INSTRUÇÕES:
**a)** Liste todas as pessoas que, segundo a notícia sobre a absolvição de Gleisi, foram absolvidas pela 2ª Turma do STF.
**b)** Reproduza o trecho da notícia que vai de "Por 5 votos" até "também foram absolvidos.", trocando "ministros" por "magistrados".

TEXTO DE REFERÊNCIA:
^^^^^^^^
Absolvição de Gleisi escancara estratégia do consórcio mídia-Lava Jato

Por 5 votos a zero, a 2ª Turma do Supremo Tribunal Federal (STF) absolveu nesta terça-feira (19) a presidenta nacional do PT, senadora Gleisi Hoffmann (PR), e rejeitou a acusação dos procuradores da Operação Lava Jato.

Por Dayane Santos

Afrânio Jardim - Reprodução

Por unanimidade, os ministros rejeitaram as acusações de corrupção passiva e lavagem de dinheiro, apontando a falta de provas e conflitos de versões do Ministério Público, que apresentou apenas os delatores como “convicção” de materialidade da acusação. Além de Gleisi, o ex-ministro Paulo Bernardo e o empresário Ernesto Kugler, arrolados pelo MP, também foram absolvidos.

Na ação, protocolada no Supremo em 24 de fevereiro de 2017, Gleisi era acusada de ter recebido R$ 1 milhão durante sua campanha ao Senado, em 2010. De acordo com o Ministério Público Federal, o dinheiro tinha origem em contratos superfaturados da Petrobras. Desde então, a cobertura da grande mídia sobre o assunto ganhou destaque, principalmente porque Gleisi se tornou presidenta nacional do PT.
^^^^^^^^
DADOS FORNECIDOS:
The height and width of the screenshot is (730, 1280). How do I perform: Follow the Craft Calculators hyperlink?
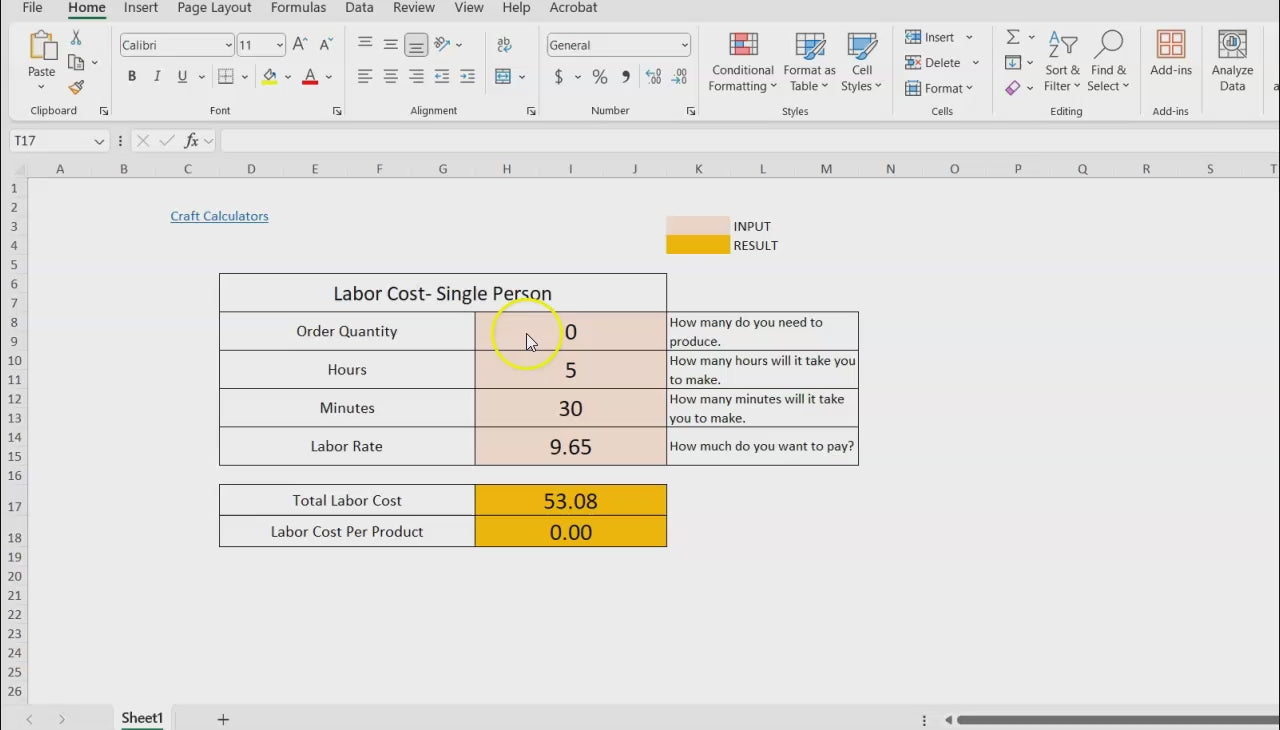click(x=219, y=216)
^^^^^^^^
RESPOSTAS POR TAREFA:
**a)** Gleisi Hoffmann, Paulo Bernardo e Ernesto Kugler.

**b)**
Por 5 votos a zero, a 2ª Turma do Supremo Tribunal Federal (STF) absolveu nesta terça-feira (19) a presidenta nacional do PT, senadora Gleisi Hoffmann (PR), e rejeitou a acusação dos procuradores da Operação Lava Jato.

Por Dayane Santos

Afrânio Jardim - Reprodução

Por unanimidade, os magistrados rejeitaram as acusações de corrupção passiva e lavagem de dinheiro, apontando a falta de provas e conflitos de versões do Ministério Público, que apresentou apenas os delatores como “convicção” de materialidade da acusação. Além de Gleisi, o ex-ministro Paulo Bernardo e o empresário Ernesto Kugler, arrolados pelo MP, também foram absolvidos.